Work task: Search the listing for the string "agent" and copy every line that contains it.

Exercise inputs:
* * * * * * *

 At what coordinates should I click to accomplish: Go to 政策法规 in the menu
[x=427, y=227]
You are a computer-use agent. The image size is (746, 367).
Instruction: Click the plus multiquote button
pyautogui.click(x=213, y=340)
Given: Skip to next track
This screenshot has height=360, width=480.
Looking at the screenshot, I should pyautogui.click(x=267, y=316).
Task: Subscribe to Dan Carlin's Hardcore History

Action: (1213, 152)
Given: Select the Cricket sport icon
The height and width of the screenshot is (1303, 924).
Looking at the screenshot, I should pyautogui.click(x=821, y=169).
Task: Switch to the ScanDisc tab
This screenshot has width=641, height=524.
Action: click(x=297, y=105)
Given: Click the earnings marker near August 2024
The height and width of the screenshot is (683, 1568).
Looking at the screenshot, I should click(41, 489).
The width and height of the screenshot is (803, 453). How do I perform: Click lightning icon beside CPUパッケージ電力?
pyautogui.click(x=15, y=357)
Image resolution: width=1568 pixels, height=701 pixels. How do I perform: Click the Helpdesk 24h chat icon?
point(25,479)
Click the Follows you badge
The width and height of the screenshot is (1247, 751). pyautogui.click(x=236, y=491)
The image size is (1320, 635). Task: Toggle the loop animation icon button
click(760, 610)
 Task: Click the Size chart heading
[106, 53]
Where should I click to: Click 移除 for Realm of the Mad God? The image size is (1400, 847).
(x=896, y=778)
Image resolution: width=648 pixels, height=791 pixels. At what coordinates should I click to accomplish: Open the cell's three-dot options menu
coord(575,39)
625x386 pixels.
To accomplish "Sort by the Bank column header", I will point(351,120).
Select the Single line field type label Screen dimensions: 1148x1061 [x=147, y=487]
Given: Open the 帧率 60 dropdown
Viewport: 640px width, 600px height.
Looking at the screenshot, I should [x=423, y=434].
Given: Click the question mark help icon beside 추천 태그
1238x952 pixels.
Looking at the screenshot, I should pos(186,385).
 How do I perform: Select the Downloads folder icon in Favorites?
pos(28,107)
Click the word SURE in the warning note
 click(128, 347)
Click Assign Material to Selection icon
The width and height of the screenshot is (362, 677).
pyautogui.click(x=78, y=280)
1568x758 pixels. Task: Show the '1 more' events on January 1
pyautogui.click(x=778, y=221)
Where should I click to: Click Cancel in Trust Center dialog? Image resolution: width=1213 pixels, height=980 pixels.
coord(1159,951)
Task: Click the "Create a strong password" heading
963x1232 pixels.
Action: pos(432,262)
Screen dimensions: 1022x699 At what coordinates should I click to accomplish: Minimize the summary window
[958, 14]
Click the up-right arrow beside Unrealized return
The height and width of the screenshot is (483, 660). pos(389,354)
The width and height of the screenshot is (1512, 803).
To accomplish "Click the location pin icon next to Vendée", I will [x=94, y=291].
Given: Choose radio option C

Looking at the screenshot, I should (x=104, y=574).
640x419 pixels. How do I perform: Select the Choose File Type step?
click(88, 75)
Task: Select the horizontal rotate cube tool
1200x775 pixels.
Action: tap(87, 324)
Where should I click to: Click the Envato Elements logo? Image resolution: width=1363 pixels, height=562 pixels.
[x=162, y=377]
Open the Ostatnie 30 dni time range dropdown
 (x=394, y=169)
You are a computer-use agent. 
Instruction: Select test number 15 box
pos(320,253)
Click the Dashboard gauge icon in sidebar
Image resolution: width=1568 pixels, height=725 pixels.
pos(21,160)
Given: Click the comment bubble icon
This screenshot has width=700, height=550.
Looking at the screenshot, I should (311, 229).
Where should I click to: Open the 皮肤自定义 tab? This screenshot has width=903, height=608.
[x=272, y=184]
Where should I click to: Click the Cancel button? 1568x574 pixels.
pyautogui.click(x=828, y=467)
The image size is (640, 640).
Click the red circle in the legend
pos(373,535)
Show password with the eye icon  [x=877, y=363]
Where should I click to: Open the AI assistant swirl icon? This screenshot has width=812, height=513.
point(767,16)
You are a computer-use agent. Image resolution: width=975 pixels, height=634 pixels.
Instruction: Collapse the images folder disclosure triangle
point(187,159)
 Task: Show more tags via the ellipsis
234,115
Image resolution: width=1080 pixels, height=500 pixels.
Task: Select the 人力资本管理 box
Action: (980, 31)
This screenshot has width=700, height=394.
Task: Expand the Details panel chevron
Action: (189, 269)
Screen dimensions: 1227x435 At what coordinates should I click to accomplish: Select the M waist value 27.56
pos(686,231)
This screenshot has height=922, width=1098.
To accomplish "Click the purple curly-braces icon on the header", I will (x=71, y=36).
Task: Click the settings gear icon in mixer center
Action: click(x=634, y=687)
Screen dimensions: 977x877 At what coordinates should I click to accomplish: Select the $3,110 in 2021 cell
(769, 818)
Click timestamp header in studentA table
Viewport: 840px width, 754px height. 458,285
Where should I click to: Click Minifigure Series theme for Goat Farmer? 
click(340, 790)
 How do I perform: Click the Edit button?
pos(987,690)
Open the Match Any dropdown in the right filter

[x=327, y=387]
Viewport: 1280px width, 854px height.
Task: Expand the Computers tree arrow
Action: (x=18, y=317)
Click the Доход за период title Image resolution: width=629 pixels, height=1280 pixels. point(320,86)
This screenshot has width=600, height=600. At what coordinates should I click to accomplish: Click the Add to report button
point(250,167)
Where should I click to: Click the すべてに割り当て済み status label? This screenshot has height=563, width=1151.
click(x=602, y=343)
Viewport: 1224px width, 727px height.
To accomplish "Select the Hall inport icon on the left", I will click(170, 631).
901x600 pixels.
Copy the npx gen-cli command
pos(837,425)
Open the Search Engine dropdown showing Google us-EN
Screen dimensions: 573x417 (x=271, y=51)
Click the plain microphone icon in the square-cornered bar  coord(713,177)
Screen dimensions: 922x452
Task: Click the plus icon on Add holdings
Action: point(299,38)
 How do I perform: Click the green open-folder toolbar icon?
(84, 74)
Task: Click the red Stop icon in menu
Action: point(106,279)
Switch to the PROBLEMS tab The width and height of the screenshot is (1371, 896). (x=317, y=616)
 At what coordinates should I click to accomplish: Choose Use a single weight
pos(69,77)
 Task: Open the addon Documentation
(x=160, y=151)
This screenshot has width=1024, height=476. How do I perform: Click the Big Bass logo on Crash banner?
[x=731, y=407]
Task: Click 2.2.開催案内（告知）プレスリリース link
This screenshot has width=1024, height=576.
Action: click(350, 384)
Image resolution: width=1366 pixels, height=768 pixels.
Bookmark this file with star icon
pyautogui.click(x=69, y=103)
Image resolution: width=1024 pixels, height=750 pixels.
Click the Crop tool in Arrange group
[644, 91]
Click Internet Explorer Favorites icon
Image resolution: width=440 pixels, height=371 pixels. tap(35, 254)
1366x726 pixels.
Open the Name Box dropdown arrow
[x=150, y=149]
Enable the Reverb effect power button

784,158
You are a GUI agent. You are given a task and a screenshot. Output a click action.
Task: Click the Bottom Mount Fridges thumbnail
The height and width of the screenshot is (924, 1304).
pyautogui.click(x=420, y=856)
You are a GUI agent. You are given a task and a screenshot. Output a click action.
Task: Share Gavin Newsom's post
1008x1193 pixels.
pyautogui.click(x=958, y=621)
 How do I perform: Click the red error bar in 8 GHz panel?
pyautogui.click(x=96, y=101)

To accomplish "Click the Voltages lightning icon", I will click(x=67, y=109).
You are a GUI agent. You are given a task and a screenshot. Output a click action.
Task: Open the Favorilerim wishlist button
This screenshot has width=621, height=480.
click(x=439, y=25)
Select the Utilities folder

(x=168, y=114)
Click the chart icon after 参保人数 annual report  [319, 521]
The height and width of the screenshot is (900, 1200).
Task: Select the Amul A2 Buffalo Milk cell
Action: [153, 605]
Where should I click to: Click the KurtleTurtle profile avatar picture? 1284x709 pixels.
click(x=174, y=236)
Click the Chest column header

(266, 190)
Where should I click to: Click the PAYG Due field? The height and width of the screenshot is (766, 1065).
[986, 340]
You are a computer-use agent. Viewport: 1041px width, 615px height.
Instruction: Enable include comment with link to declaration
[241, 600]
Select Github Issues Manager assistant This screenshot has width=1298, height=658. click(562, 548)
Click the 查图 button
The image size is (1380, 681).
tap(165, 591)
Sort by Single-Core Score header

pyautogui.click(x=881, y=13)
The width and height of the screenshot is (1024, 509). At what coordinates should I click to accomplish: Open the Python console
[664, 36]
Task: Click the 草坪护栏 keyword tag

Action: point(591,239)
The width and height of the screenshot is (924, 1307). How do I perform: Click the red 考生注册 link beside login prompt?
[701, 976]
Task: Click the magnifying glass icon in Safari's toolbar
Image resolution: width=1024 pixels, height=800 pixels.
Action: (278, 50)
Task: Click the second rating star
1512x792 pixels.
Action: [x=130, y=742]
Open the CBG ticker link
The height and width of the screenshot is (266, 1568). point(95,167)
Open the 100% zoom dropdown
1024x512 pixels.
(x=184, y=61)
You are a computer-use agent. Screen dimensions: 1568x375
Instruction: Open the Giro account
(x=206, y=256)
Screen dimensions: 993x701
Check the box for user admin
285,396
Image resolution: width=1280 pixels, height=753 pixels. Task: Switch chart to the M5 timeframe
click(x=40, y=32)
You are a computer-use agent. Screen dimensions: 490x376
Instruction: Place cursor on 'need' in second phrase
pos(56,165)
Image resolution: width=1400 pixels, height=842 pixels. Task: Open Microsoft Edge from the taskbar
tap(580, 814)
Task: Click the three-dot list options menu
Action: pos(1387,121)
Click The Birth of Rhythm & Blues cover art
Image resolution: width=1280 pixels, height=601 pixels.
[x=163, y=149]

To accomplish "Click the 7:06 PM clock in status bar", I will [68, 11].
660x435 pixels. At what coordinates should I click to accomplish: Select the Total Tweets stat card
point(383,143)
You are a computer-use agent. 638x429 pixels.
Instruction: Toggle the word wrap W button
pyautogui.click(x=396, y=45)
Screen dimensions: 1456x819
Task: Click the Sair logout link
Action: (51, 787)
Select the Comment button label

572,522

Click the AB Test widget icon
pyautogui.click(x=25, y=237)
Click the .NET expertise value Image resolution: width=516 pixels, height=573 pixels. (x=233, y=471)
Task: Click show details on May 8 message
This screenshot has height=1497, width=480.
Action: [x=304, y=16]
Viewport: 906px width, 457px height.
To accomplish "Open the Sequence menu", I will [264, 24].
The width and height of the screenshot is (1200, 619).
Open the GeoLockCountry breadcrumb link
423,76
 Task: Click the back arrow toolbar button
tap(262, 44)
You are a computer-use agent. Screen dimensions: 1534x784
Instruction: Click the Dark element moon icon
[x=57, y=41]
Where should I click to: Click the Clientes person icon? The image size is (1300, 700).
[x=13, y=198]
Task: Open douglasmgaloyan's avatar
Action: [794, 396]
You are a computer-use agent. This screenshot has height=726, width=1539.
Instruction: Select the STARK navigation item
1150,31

* * * * * * *

Answer for the task:
You are a computer-use agent. The image size is (746, 367).
You are a computer-use agent. 
You are a computer-use agent. Image resolution: width=975 pixels, height=634 pixels.
You are a GUI agent. You are given a task and a screenshot. Output a click action.
You are a GUI agent. You are given a task and a screenshot. Output a click action.
You are a GUI agent. You are given a task and a screenshot. Output a click action.
You are a computer-use agent. Viewport: 1041px width, 615px height.
You are a computer-use agent. Screen dimensions: 1568x375
You are a computer-use agent. Screen dimensions: 490x376
You are a computer-use agent. 638x429 pixels.
You are a computer-use agent. Screen dimensions: 1534x784
You are a computer-use agent. This screenshot has height=726, width=1539.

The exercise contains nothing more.